Meteo Italia, aria polare in arrivo: le previsioni per i prossimi giorni
All’origine del cambiamento imminente c’è l’approfondimento di una vasta area di bassa pressione che dalla Francia scivolerà verso il Mediterraneo, puntando direttamente la Sardegna, dove è attesa fin dalle prime ore di sabato 14 febbraio, tanto da essere già soprannominata Ciclone di San Valentino. Questo sistema depressionario agirà come un richiamo per correnti decisamente più fredde che si incanaleranno sull’Italia sotto forma di venti di Bora e Grecale, con un’intensificazione tra la serata di sabato, la notte successiva e l’intera giornata di domenica 15 febbraio.
L’ingresso di queste masse d’aria fredde, unito a un generale peggioramento del tempo, determinerà un primo e sensibile calo delle temperature massime già da sabato, con valori in diminuzione mediamente di 5-6 gradi rispetto ai giorni precedenti, soprattutto sulle regioni settentrionali e su quelle centrali. Successivamente il vortice si sposterà dalla Sardegna verso il Sud nella giornata di domenica, sospinto da ulteriori correnti nord-orientali, favorendo al Nord un rapido miglioramento già dal mattino.

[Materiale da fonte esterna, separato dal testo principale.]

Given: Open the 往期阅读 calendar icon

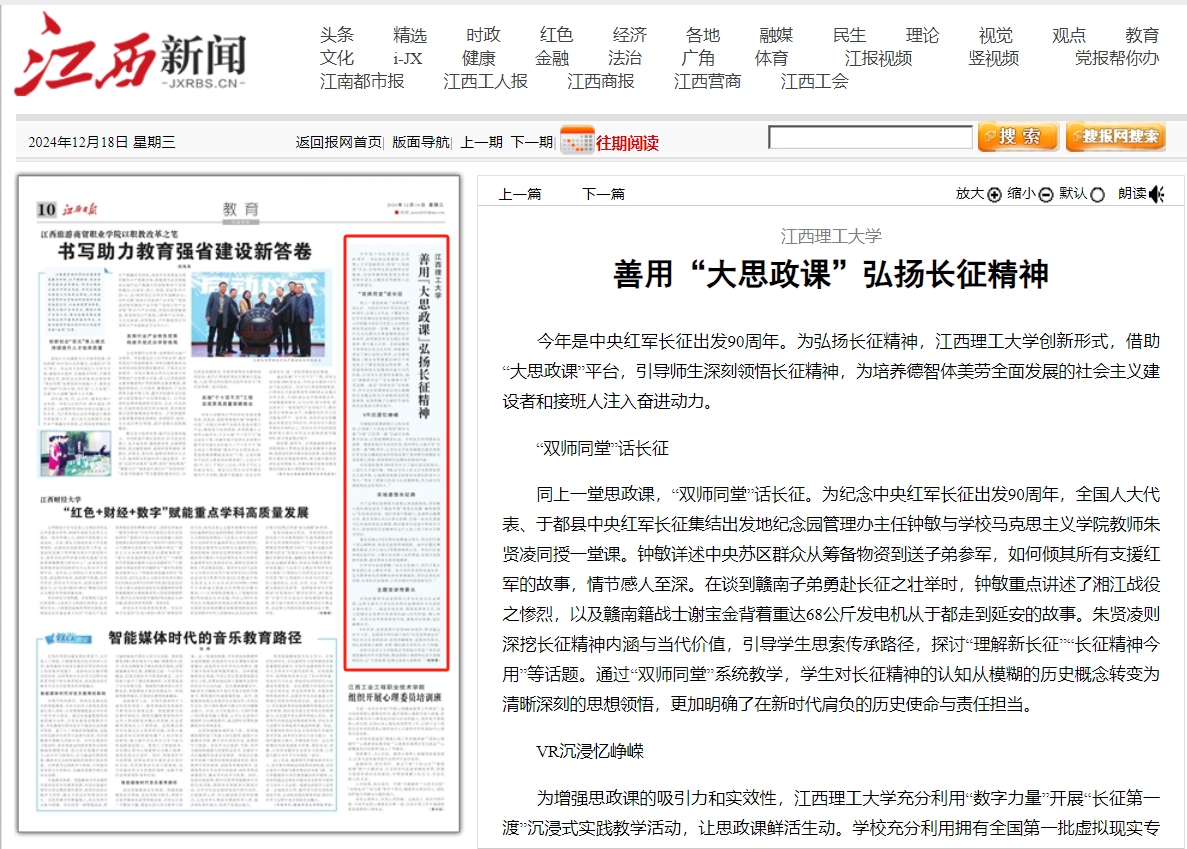Looking at the screenshot, I should click(577, 141).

Il ritorno del sereno permetterà una più marcata dispersione del calore nelle ore notturne, con minime in discesa fino a sfiorare o raggiungere lo zero e la possibilità di gelate locali, più frequenti al Nord-Ovest e a tratti anche in Pianura Padana. In seguito l’aria fredda raggiungerà anche le regioni adriatiche del Centro e gran parte del Meridione, dove tuttavia il calo si avvertirà soprattutto durante il giorno a causa della persistenza di condizioni più instabili e della minore presenza del sole.
Meteo, che tempo farà la prossima settimana?

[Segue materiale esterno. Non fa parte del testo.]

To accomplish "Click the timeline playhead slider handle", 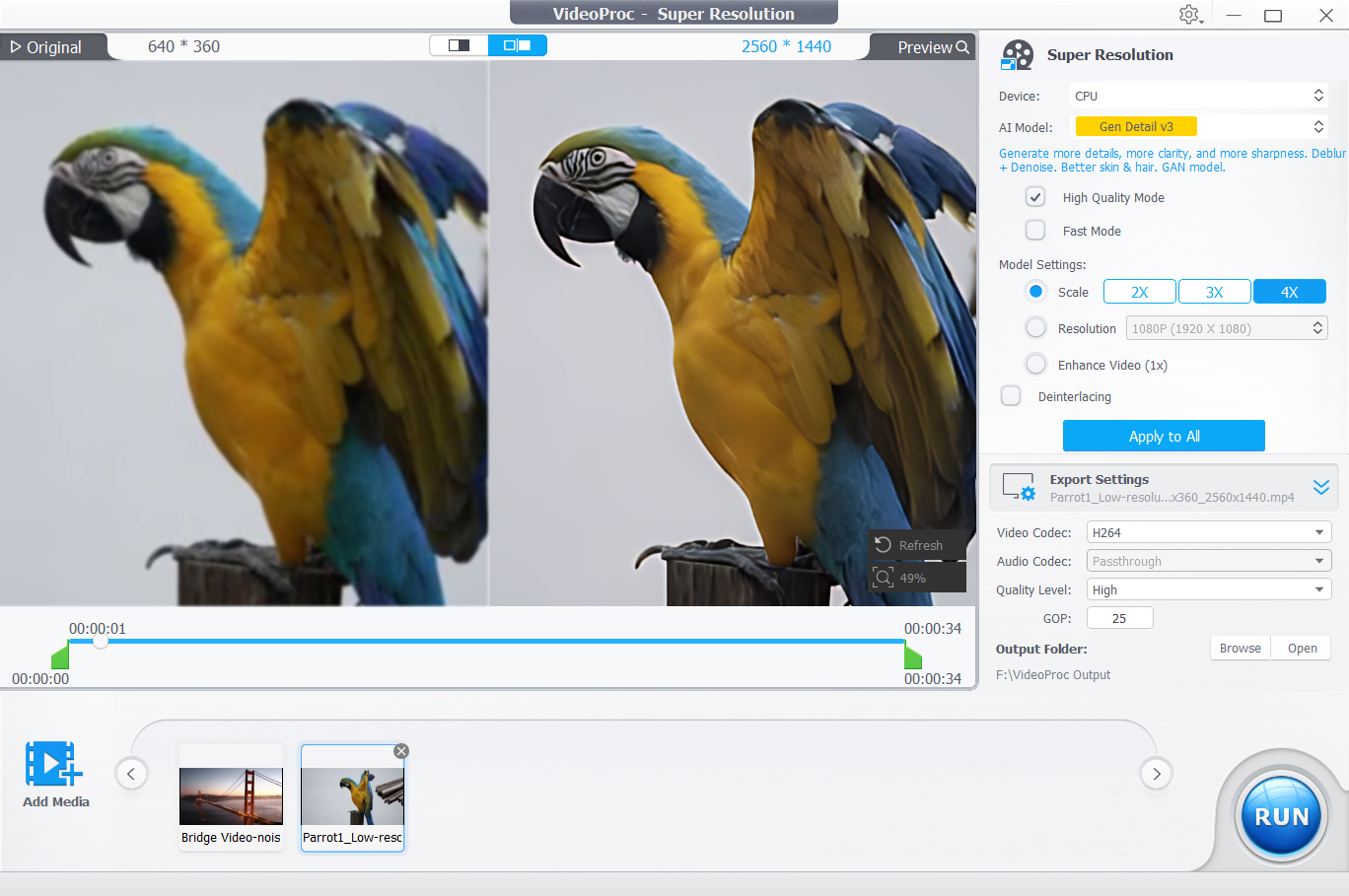I will point(100,642).
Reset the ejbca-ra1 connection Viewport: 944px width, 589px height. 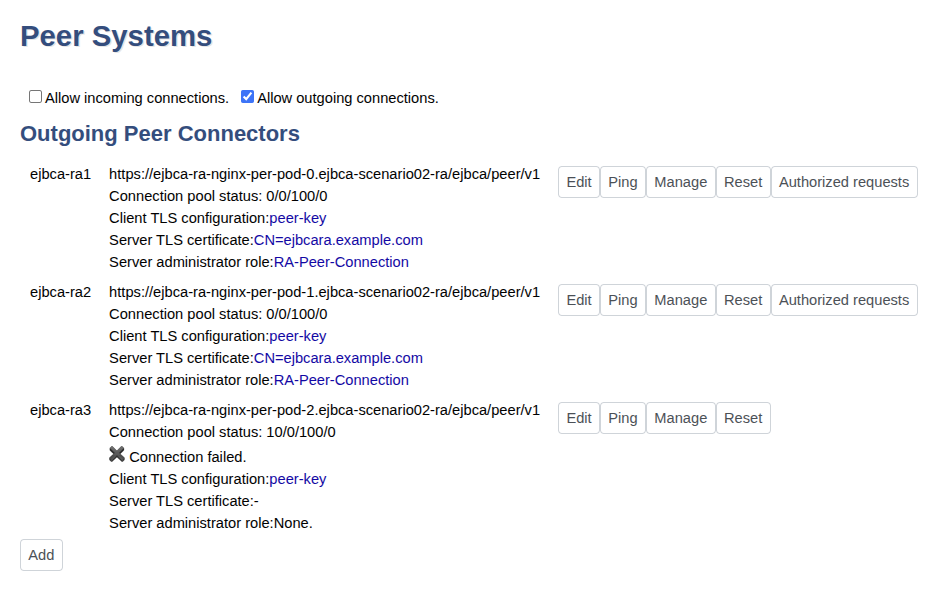[743, 182]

L’avvio della nuova settimana sarà ancora influenzato da correnti provenienti dai quadranti settentrionali, che in seguito ruoteranno gradualmente da Nord-Ovest, con un deciso rinforzo del Maestrale su molte regioni. Questo cambiamento nella direzione dei venti rappresenterà la premessa per un’ulteriore evoluzione del quadro atmosferico: tra mercoledì 18 e giovedì 19 febbraio la circolazione tornerà infatti a disporsi dai settori occidentali, con l’afflusso del Libeccio.
Tale configurazione favorirà un progressivo aumento delle temperature, riportando valori più miti su buona parte del Paese dopo la precedente fase fredda. Il clima risulterà quindi più temperato, soprattutto nelle ore diurne, grazie all’apporto di aria più umida e meno rigida. Tuttavia, le proiezioni indicano la possibilità di un nuovo cambiamento in vista del fine settimana successivo. L’arrivo di un’altra area di bassa pressione potrebbe infatti riattivare correnti fredde e determinare un’ulteriore diminuzione delle temperature. Si tratterebbe di una nuova parentesi instabile capace di riportare condizioni più invernali su diverse regioni.